5 must-use retirement calculators

There's no magic formula to calculate the perfect retirement savings plan (RRSP), but it's possible to come close. Here are five retirement calculators you should use today.

By Bryan Borzykowski

There’s no simple formula to figure out how much money you’ll need in retirement. However, there are plenty of tools to at least give you an idea. The web is rife with financial calculators that do everything from crunch mortgage numbers to determine whether you should use an RRSP or TFSA.

With so many online retirement calculators out there, it’s hard to know which are the best. We’ve looked through a bunch to come up with five of the most useful retirement-related financial calculators.

1. RRSP or TFSA?

With the TFSA becoming a more powerful retirement tool every year, many people are now wondering if they should use it instead of an RRSP. This retirement calculator, designed by Frank Wiginton, a Toronto-based financial planner, helps people decide which account is best. Input income, savings, annual expenses, real estate value and more. Then enter your email address and the site will send you a report telling you which savings vehicle to use.
rrsportfsa.ca

2. Retirement Planner

While it’s meant for Americans, CNN Money has a detailed retirement planner that reveals how much money you’ll need to save today to reach your post-working financial goals. Canadians will have to do a little more work to use this properly -- for example, instead of calculating social security benefits, which only Americans receive, you’ll have to input your expected Canadian government benefits -- but it’s still easy to use. 

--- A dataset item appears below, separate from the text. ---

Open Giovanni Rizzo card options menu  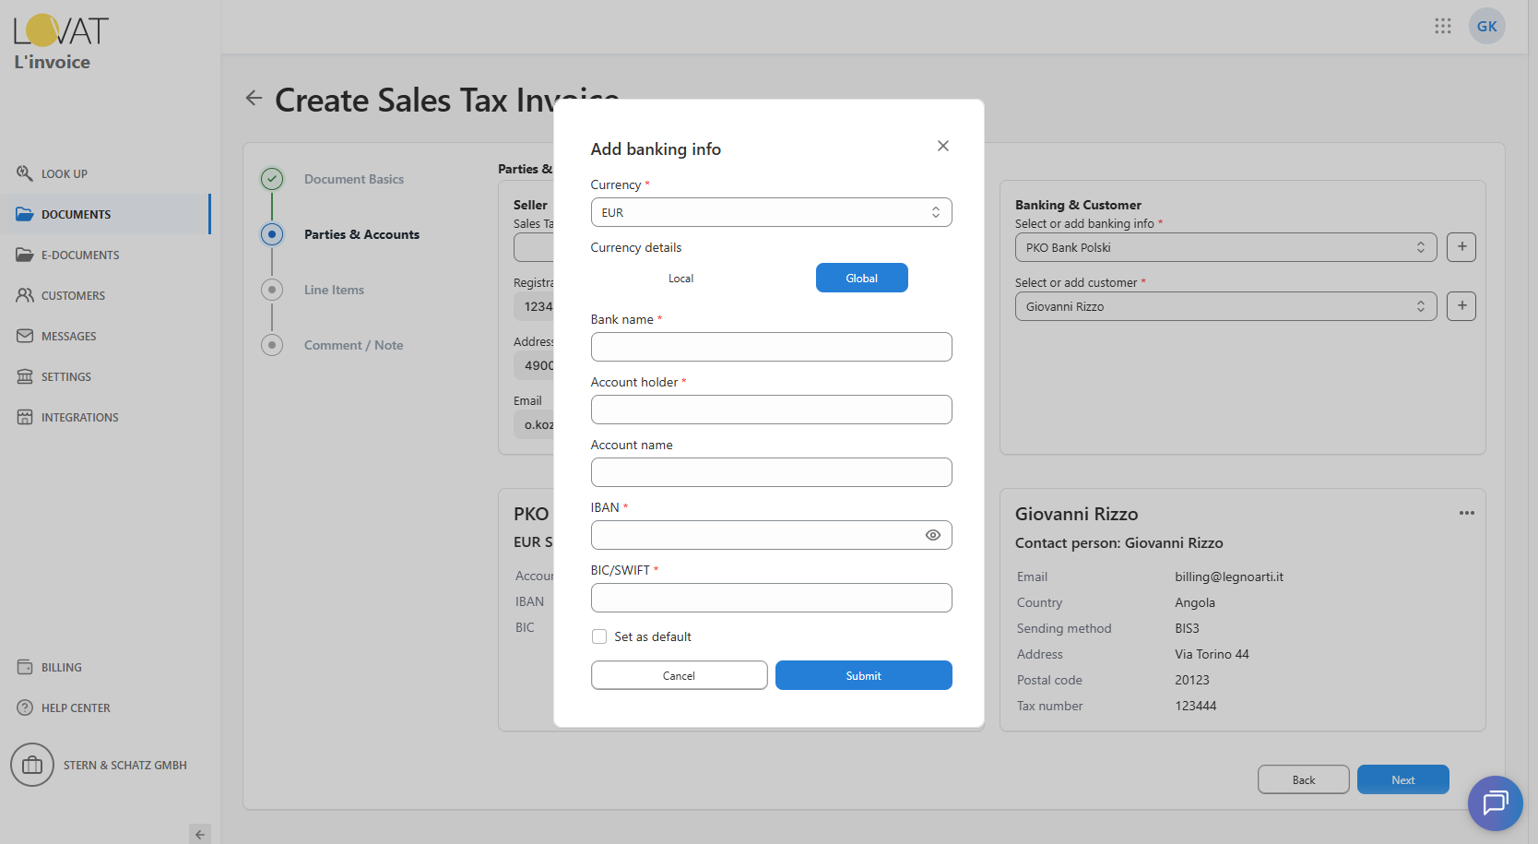point(1466,513)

3. Life Expectancy Calculator

How much easier would financial planning be if you knew how long you’d live? Well, why not find out? A fascinating MoneySense.ca calculator tries to figure out how many years you’ve got left. It’s a fun exercise, but there is something to this. You enter your age, weight, body type, lifestyle and basic medical information; the calculator uses recent actuarial data to determine at what age you’ll die. Sounds morbid, but it really is a useful tool.
tools.moneysense.ca/calc/lifeex/

4. RRSP Contributions

Pretty much every financial institution has an RRSP contribution calculator on their site, but check out the one from the Investor Education Fund at GetSmarterAboutMoney.ca. This calculator will show you how much your RRSP will be worth by the time you retire. It’s simple to use -- just answer six questions, from how much you have in your account right to the age you’d like to stop working, hit calculate and see how much dough you’ll have at your disposal come time to retire.

5. Mortgage calculator

It’s one of the most basic retirement calculators out there, but it may also be the most important one. Canadians should have as little housing debt as possible when they retire, so use one of the many mortgage tools on the web to figure out when you’ll be debt free.

Moneyville.ca has a good one -- just input your mortgage amount, interest rate, amortization length and other details and then see how much you’ll have left by month and year. The calculator also shows you how much principal versus interest you’ll pay. Adjust the numbers to figure out how much you’ll need to pay each month to reach retirement with no housing debt.

Of course, retirement calculators don’t factor in life events or unexpected costs, but they can at least give you an idea of your overall financial picture. Try them and see if they change your expectations and goals.